### DATA FOR THIS EXERCISE
[Start of Attachment]

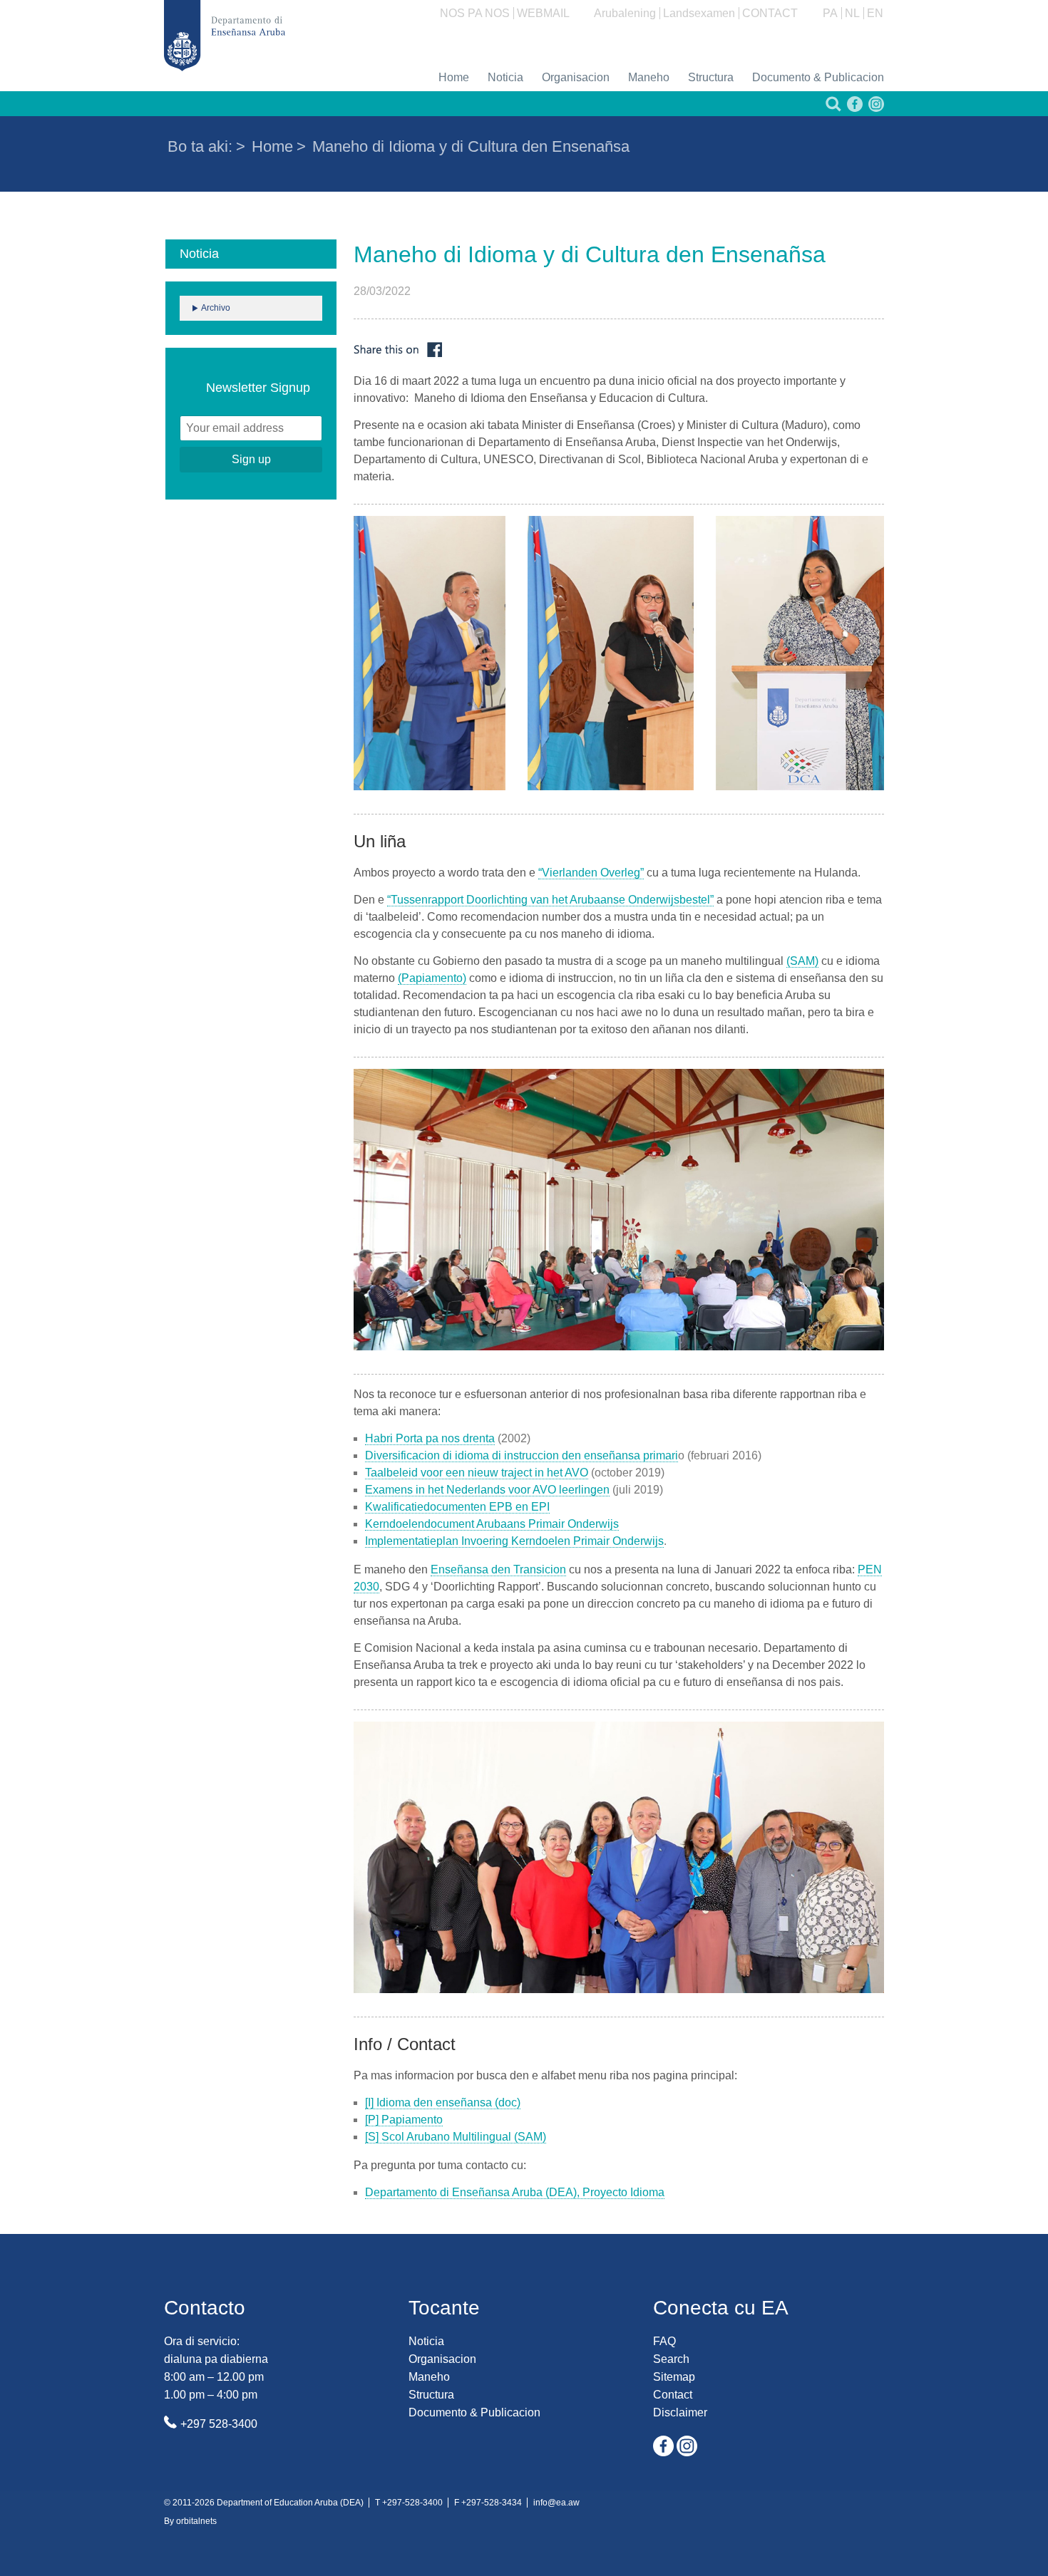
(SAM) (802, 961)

[End of Attachment]
[Start of Attachment]

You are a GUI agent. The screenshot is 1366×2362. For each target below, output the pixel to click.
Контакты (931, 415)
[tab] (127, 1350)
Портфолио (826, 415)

[End of Attachment]

### PROBLEM TO WORK ON
In the listing above, locate the line with "You are a GUI" and the line with "Портфолио (826, 415)", then extract exactly those lines and every line between them, and nothing more.

### ANSWER BELOW
You are a GUI agent. The screenshot is 1366×2362. For each target below, output the pixel to click.
Контакты (931, 415)
[tab] (127, 1350)
Портфолио (826, 415)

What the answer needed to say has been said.